Indeed, if discrimination were the only concern, I wouldn’t be so alarmed. But the evidence suggests that it’s not the only issue at stake. Additional fuel for this suspicion comes a bit sideways, but consider the way the campaign tries to explain the combination of planks via the NYTimes:

If Harvard omits tuition fees, more highly qualified students from all strata of the society will find opportunity to apply. Similarly, the university authority will find ease in balancing classes for racial or ethnic diversity and the Asian- Americans won’t lose out.

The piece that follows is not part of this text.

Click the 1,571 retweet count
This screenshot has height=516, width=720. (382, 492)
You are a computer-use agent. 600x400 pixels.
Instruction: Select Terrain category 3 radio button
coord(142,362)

Uh…what? The conclusion only follows if Harvard were discriminating against Asian applicants because of a lack of socio-economically diverse applicants. I’m not saying it’s OK to discriminate against Asian/Asian-American applicants, but rather that there’s no obvious connection between that discrimination and a homogenous applicant pool. Increasing access and pool diversity can’t help on its own, because the two thoughts are disconnected. Either the candidates are stupid (unlikely), or something else is going on.

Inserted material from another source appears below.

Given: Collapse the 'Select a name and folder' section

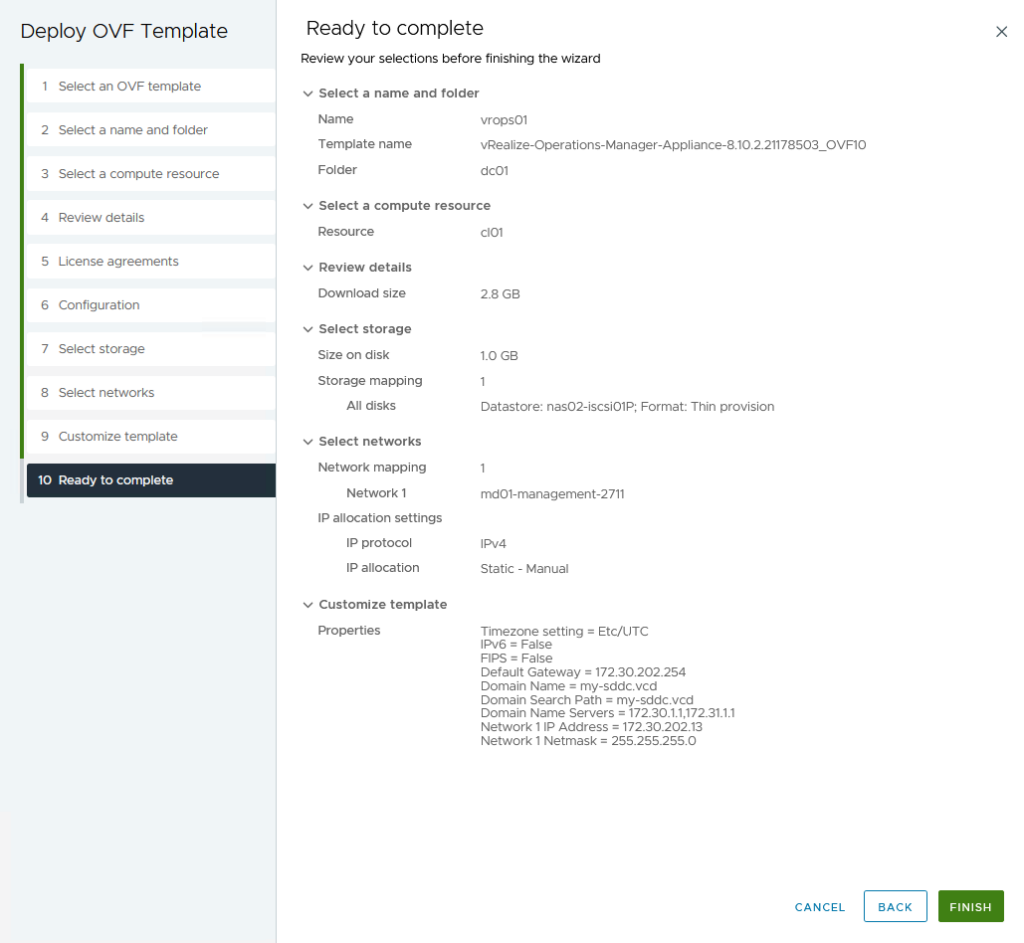Looking at the screenshot, I should tap(308, 93).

Going with the latter: With the exception of Nader, the public intellectual history of the candidates demonstrates strong opposition to affirmative action/consideration of diversity in college admissions. I’ll just give immediate and obvious evidence to that effect, in the interest of (dubious) brevity:

• Unz writes in an article on The American Conservative:

Conservatives have denounced “affirmative action” policies which emphasize race over academic merit, and thereby lead to the enrollment of lesser qualified blacks and Hispanics over their more qualified white and Asian competitors; they argue that our elite institutions should be color-blind and race-neutral. Meanwhile, liberals have countered that the student body of these institutions should “look like America,” at least approximately, and that ethnic and racial diversity intrinsically provide important educational benefits, at least if all admitted students are reasonably qualified and able to do the work.

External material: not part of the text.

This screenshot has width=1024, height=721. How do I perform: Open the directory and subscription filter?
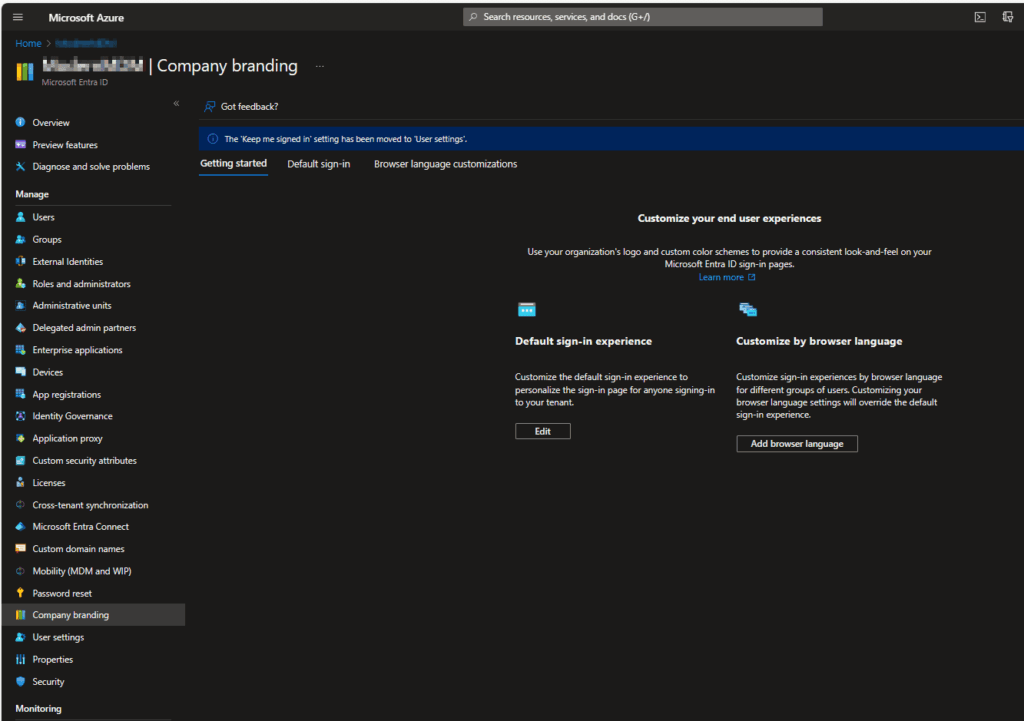point(1008,16)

My own position has always been strongly in the former camp, supporting meritocracy over diversity in elite admissions. But based on the detailed evidence I have discussed above, it appears that both these ideological values have gradually been overwhelmed and replaced by the influence of corruption and ethnic favoritism, thereby selecting future American elites which are not meritocratic nor diverse, neither being drawn from our most able students nor reasonably reflecting the general American population.

I could unpack that paragraph for days, but instead I’ll just assert the obvious: Ron Unz doesn’t like affirmative action. Which I refuse to scare quote even though he does.

• Lee Cheng filed a brief in Fisher v. UT Austin supporting the challenge to the UT’s system, arguing against taking race into account in admissions decision making in almost all cases.
• Stuart Taylor Jr. is the author of “Mismatch: How Affirmative Action Hurts Students It’s Intended to Help, and Why Universities Won’t Admit It.” Which is exactly what it sounds like.
• Stephen Hsu, who gets my non-sarcastic vote as the most reasonable of the non-Nader bunch, has argued repeatedly for “Merit, not Race in College Admissions“.  I tangent on merit below.

Regardless of the stated platform, evidence in the form of their actions and writings in other forums suggests that these candidates are strongly anti-affirmative action/admissions diversity consideration.  Their calls for transparency in admissions are closely linked both intellectually and legally to their challenges to the use of race in admissions in this and other contexts.  Although aspects of the current admissions process are legitimately problematic, swinging to the other extreme that these candidates have advocated in many other places is probably a bad move.

However, even if they truly only want transparency and are not setting out to end diversity considerations in admissions, or even if I agreed with that goal, I still wouldn’t vote for them. Here’s why: Unz in particular has strongly intimated that he seeks to to enact dramatic, destabilizing change from a position on the board.  An overactive/radical board is basically the worst possible way to run a university.  In a stance that is admittedly influenced by my position as a faculty member at a major academic institution (and a UVA grad), I believe that shared governance, consensus building, and careful, nuanced  reasoning by conscientious people is a much healthier way to enact change in the university environment than a few angry bros dictating from on high how Harvard should do anything.  To be honest, I also don’t mind grass-roots revolution; I’m just opposed to the “angry bros on high” model

Executive summary: the Free Harvard, Fair Harvard slate is advocating free admission and more transparency in Harvard admissions. Free admission is impossible and also stupid, and the “transparency” claim is very likely a smokescreen for vehemently anti-affirmative action/diversity agenda. Even if it’s not (or even if it is and you think they’re right), the slate is advocating for destabilizing change to come from the Overseers, which is no way to run a university. Thus, I advocate that you vote for someone else in the upcoming board election.  Or, educate yourself and decide you disagree with me and vote for them anyway, but regardless: vote.  And either way, don’t be misled by Ralph Nader’s presence on the ballot.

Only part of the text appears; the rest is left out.